Charlotte Ballet_Sasha Janes Wuthering Heights_Josh Hall and Chelsea Dumas_1_photo by Christopher Record

As the plot thickens and the protagonists mature, the pas de deuxs between Catherine and Heathcliff become darker and more sensual – and the costumes more diaphanous and scanty. Even uncannier than his choreography, the rightness of Janes’s musical choices assures that you can hardly tear your attention away from the dancers until the overwhelming final scene.

With his dark curly hair and his robust, muscular torso, Josh Hall (alternating with Ben Ingel) was the perfect blend of savagery and beauty as Heathcliff on opening night. After the intermission interval, Hall carried off Heathcliff’s astounding transformation from unrefined rusticity to steely, seething gentility marvelously well, and his partnering in the unique final pas de deux was both powerful and heartbreaking.

Working opposite the power and virility of Hall, Chelsea Dumas very likely convinced a hefty chunk of the opening night crowd that Catherine was the role in Wuthering Heights. Hers were the moves that gave the pas de deuxs with Heathcliff their wildness. Hers were the anguish and madness when the transformed Heathcliff married her sister-in-law Isabella, avenging himself for her betrayal of their love. Through it all, she stands up for Heathcliff against her abusive brother Hindley and her jealous husband Edgar.

Charlotte Ballet_Sasha Janes Wuthering Heights_ Chelsea Dumas_photo by Peter Zay

Both Janes and Dumas seemed to grasp that Brontë thought of Catherine as a woman whose fierce spirit and vitality were too much for her frail frame – particularly when pregnancy and parturition were added to her stresses. In the novel, Catherine’s death is a halfway mark, where our attentions begin to shift to a new generation after a raging, grieving Heathcliff curses his beloved and calls upon her spirit to haunt him the rest of his days.

Following the lead of the 1939 film, starring Laurence Olivier and Merle Oberon, Janes makes Catherine’s death his denouement. Yet cursing and conjuring aren’t things that ballet does well. So Janes elaborates brilliantly on Heathcliff’s graveside vigil: here Hall clawed at the still fresh mound of dirt over Catherine’s body and actually pulled Dumas out of her grave. Then he danced a pas de deux with Dumas’ lifeless body, lifting and carrying her all over the stage, pouring out his love, his rage, and his grief.

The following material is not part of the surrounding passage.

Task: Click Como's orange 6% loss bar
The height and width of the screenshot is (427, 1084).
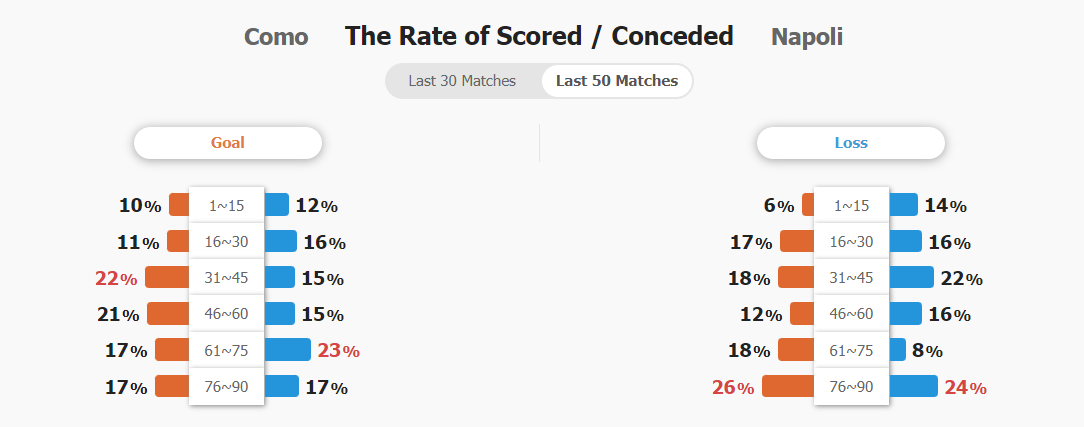Action: [808, 205]
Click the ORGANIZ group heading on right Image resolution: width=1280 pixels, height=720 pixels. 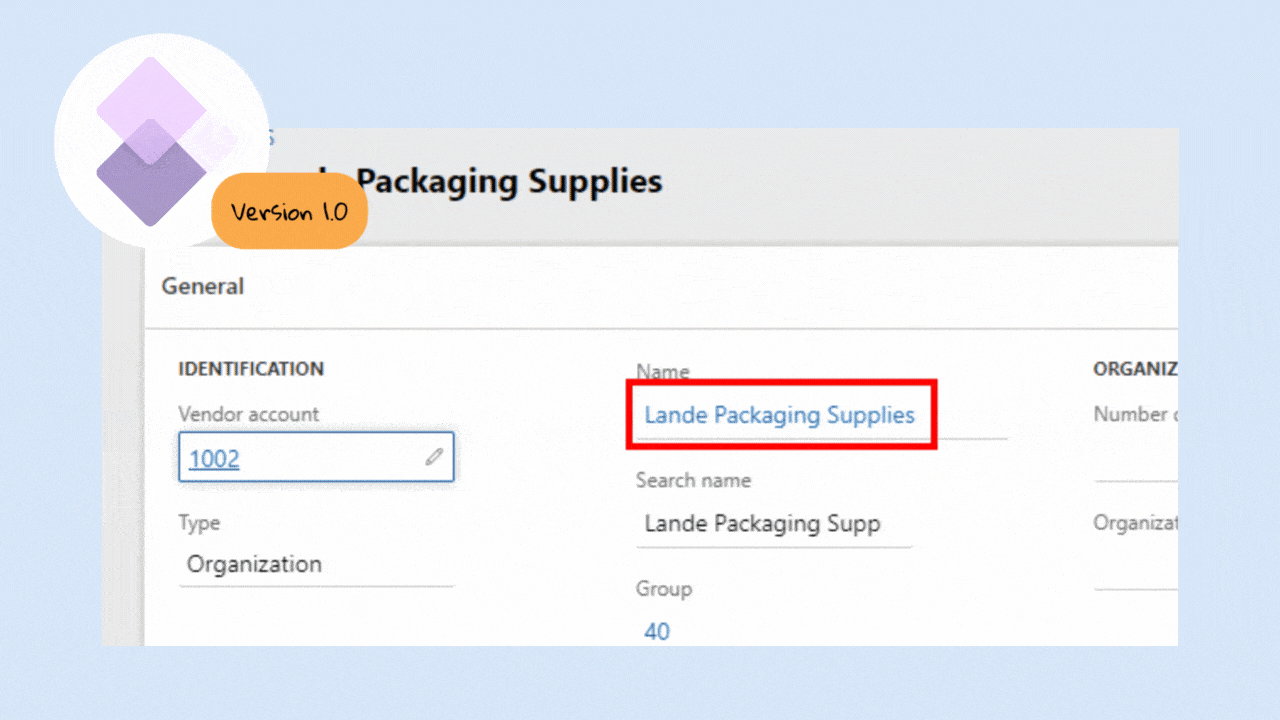pos(1134,369)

Dumas remained inert as the music and the passion swelled, coming back to life for just a few precious moments, her second death intensifying Hall’s anguish and devastation. Tears flowed freely throughout Knight Theater.

Action before intermission, though clearly distinguishing the protagonists from the others, wasn’t always as brilliant. Janes tells the story well in theatrical vignettes, but there needed to be more real dancing from the supporting players. There could be more ensemble work when Catherine and Heathcliff first spy on the Lintons. By the time we do reach the outbreak of dance at the Catherine-Edgar wedding, it feels overdue and overlong.

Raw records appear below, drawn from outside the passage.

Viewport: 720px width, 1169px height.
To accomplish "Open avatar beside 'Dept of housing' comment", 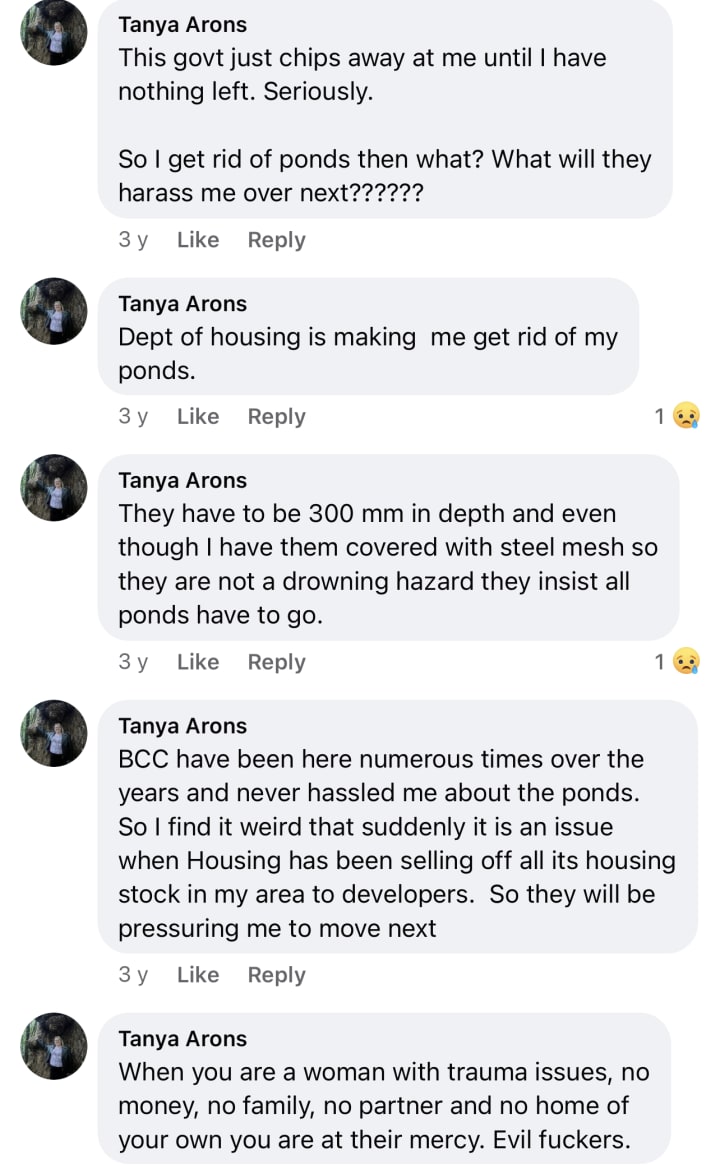I will (x=54, y=311).
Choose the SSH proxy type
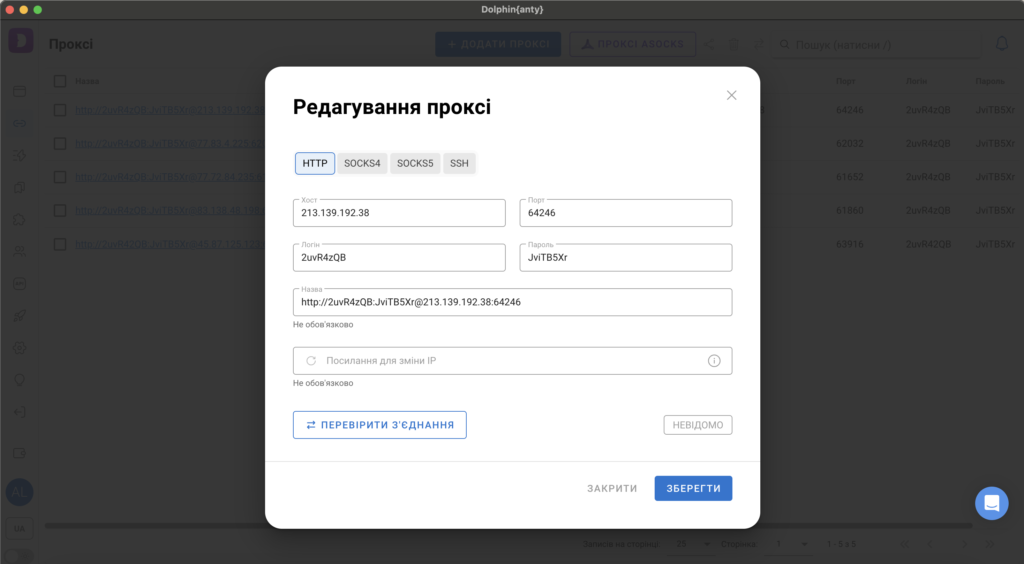The width and height of the screenshot is (1024, 564). tap(459, 163)
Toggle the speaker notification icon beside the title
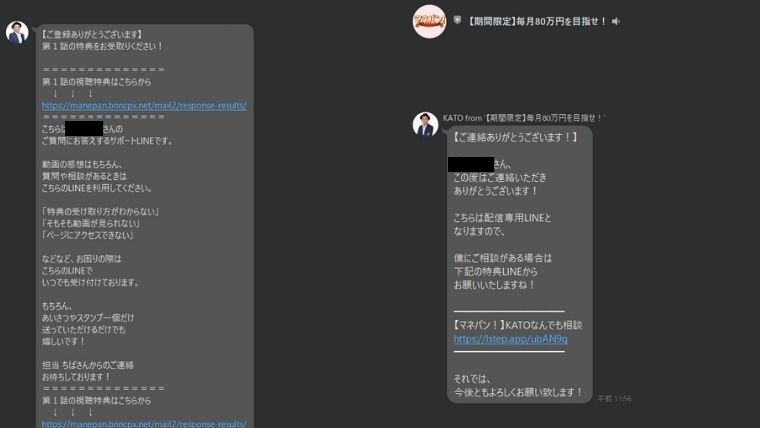 [x=616, y=21]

Drew Grant as foster brother Hindley and James Kopecky as Edgar had unique dancing spots, Grant in a high-stakes card game with Heathcliff and Kopecky vying with Heathcliff for Catherine’s affections. Other supporting players – most notably Mark Diamond as Heathcliff’s foster father and Sarah Hayes Harkins as his wife Isabella – further demonstrated the depth of the Charlotte Ballet company with their exemplary dramatic work.

Though a final tribute to Jean-Pierre Bonnefoux has been hurriedly arranged for next month, Wuthering Heights was to be the last program in Bonnefoux’s 21-year tenure as Charlotte Ballet’s artistic director. Fittingly enough, the last ballet commissioned for the company under Bonnefoux’s leadership was paired with the first new work commissioned during Bonnefoux’s years, Alonzo King’s MAP, premiered when the company was still known as North Carolina Dance Theatre.

Bridging 1996-2017, the two works were a handsome frame for an impressive artistic director, president, and choreographer. Bonnefoux strengthened a company that was already excellent and made it more prominent in the city’s life. With its powerhouse educational and apprentice programs, Charlotte Ballet now plays a more important role in the city’s future. My turn to lead the cheers, Jean-Pierre. Bravo!